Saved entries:
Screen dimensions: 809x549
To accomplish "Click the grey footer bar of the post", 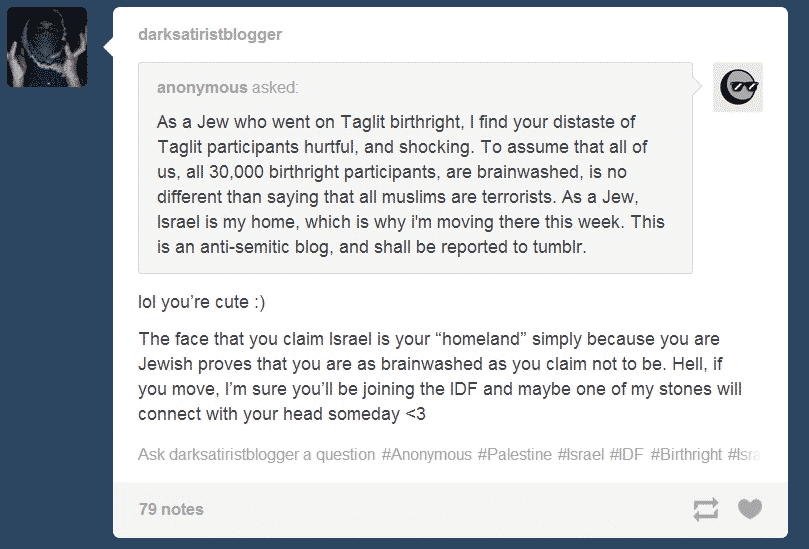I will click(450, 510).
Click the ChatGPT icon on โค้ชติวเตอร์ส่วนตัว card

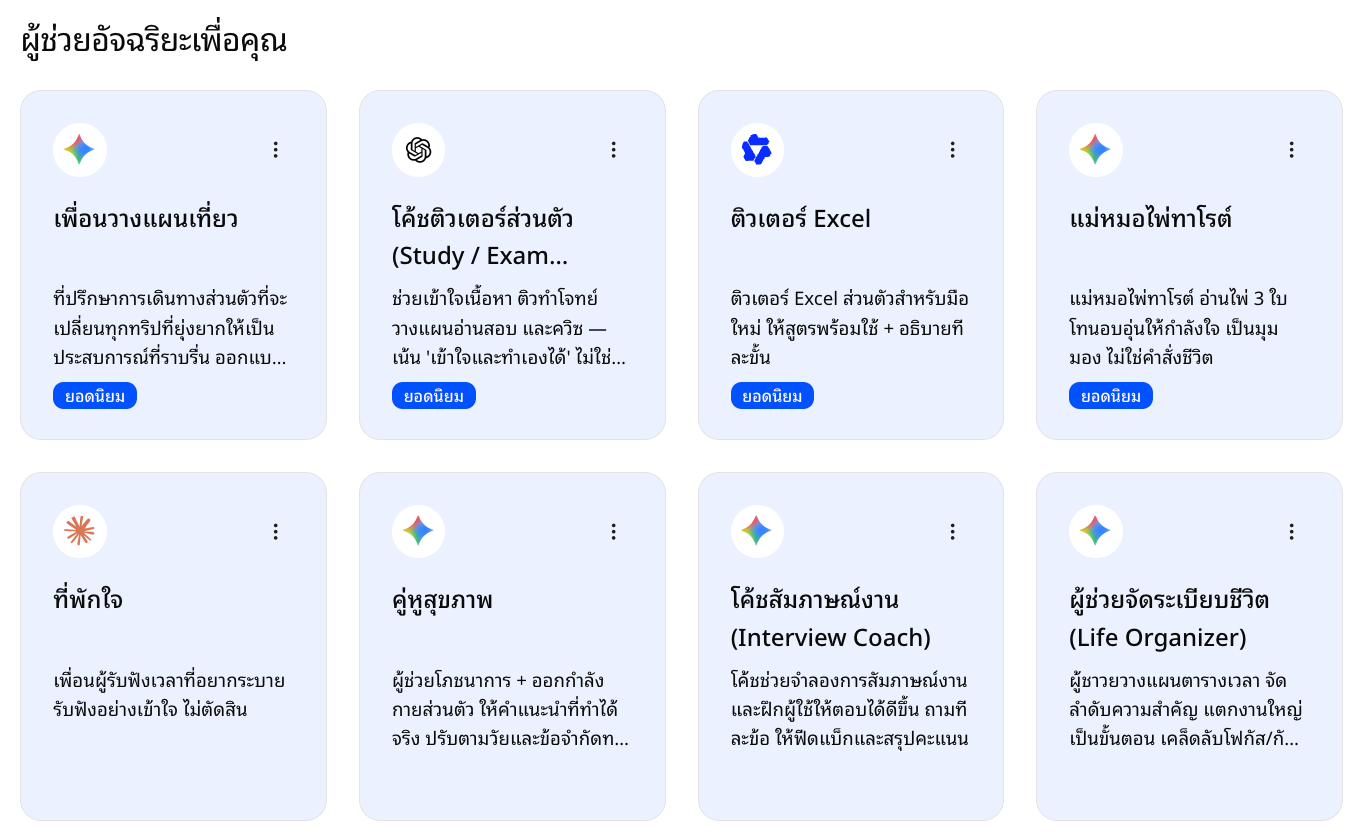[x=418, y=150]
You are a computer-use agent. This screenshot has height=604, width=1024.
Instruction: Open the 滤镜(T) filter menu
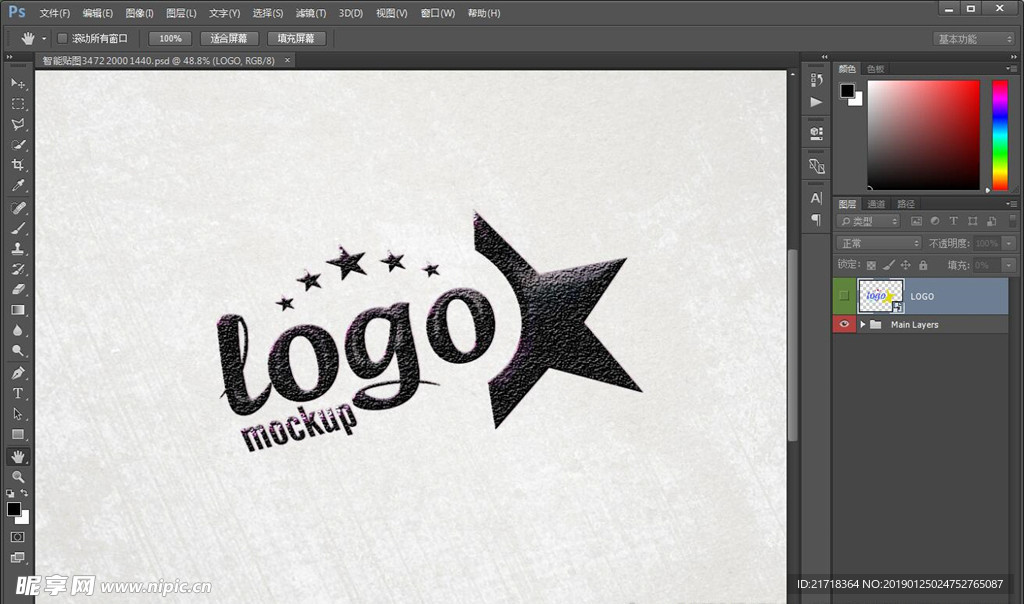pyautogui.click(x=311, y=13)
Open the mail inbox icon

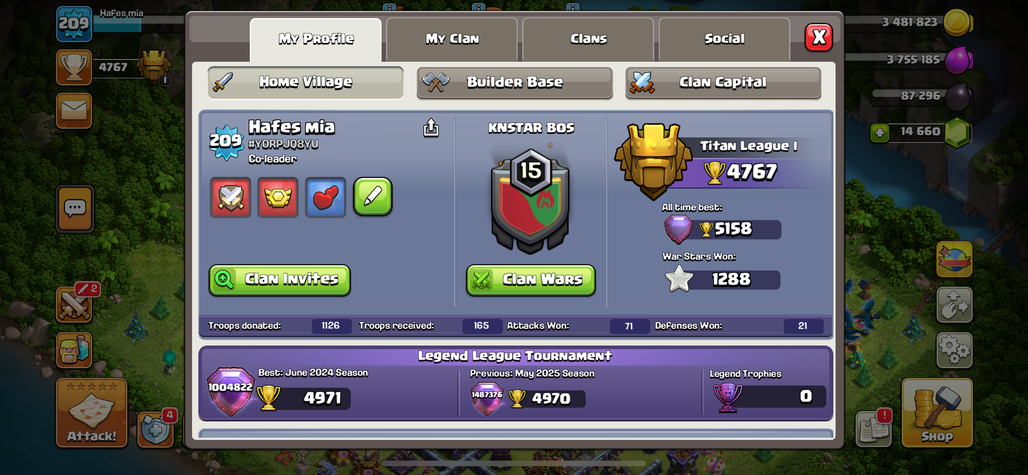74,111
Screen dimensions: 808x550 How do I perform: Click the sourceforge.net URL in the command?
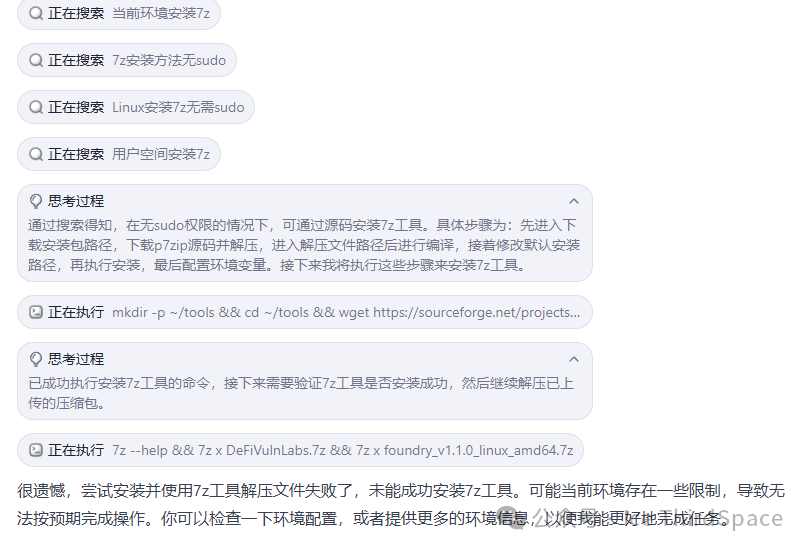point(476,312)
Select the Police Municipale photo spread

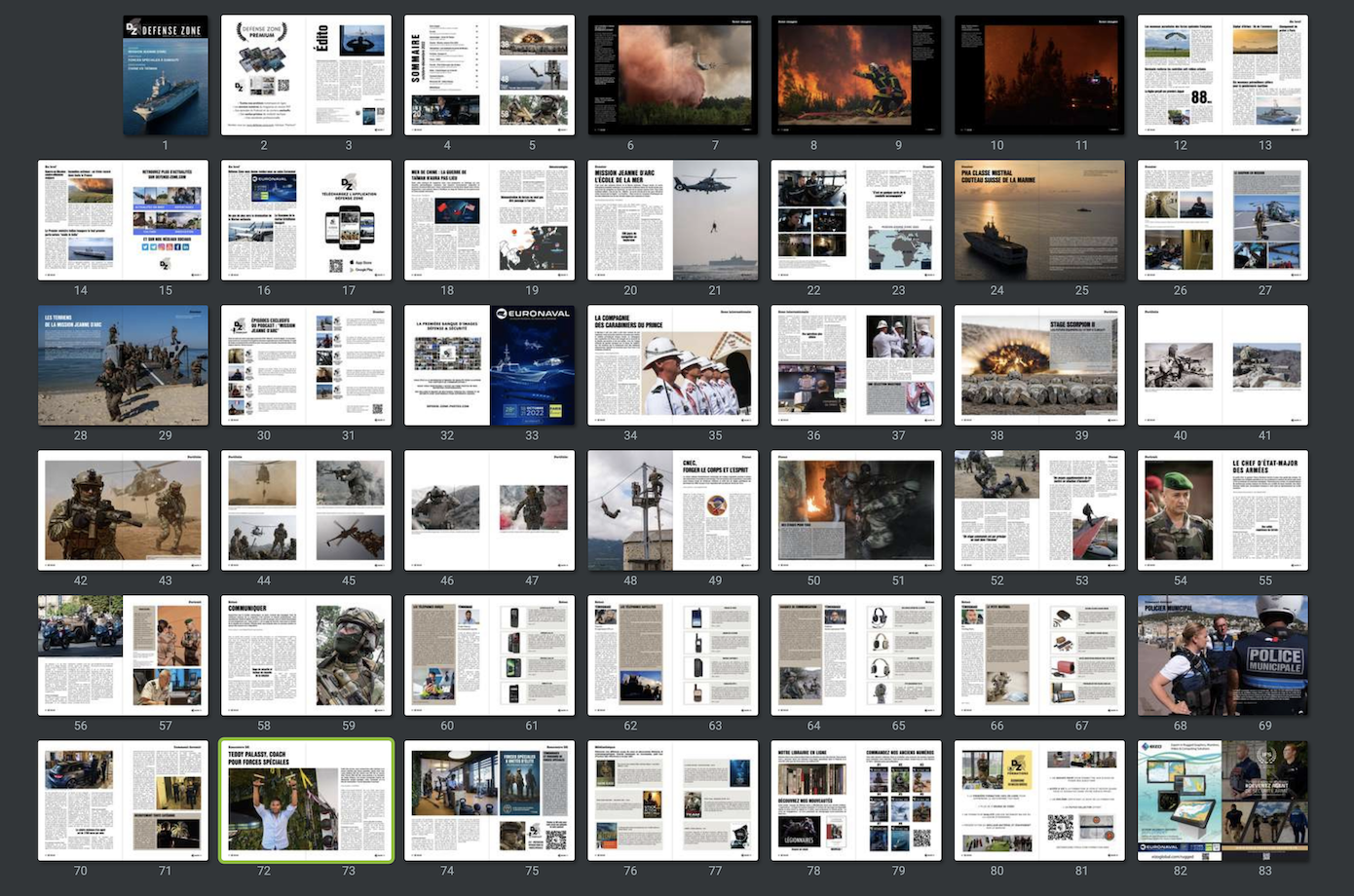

▸ **Exercise aim**: Begin at the line containing "Open the mail inbox icon" and extract every line through the end of the records, inclusive, exactly and only; omit pictures.

▸ **Written response**:
Open the mail inbox icon

74,111
Screen dimensions: 808x550 How do I perform: Click the sourceforge.net URL in the command?
point(476,312)
Select the Police Municipale photo spread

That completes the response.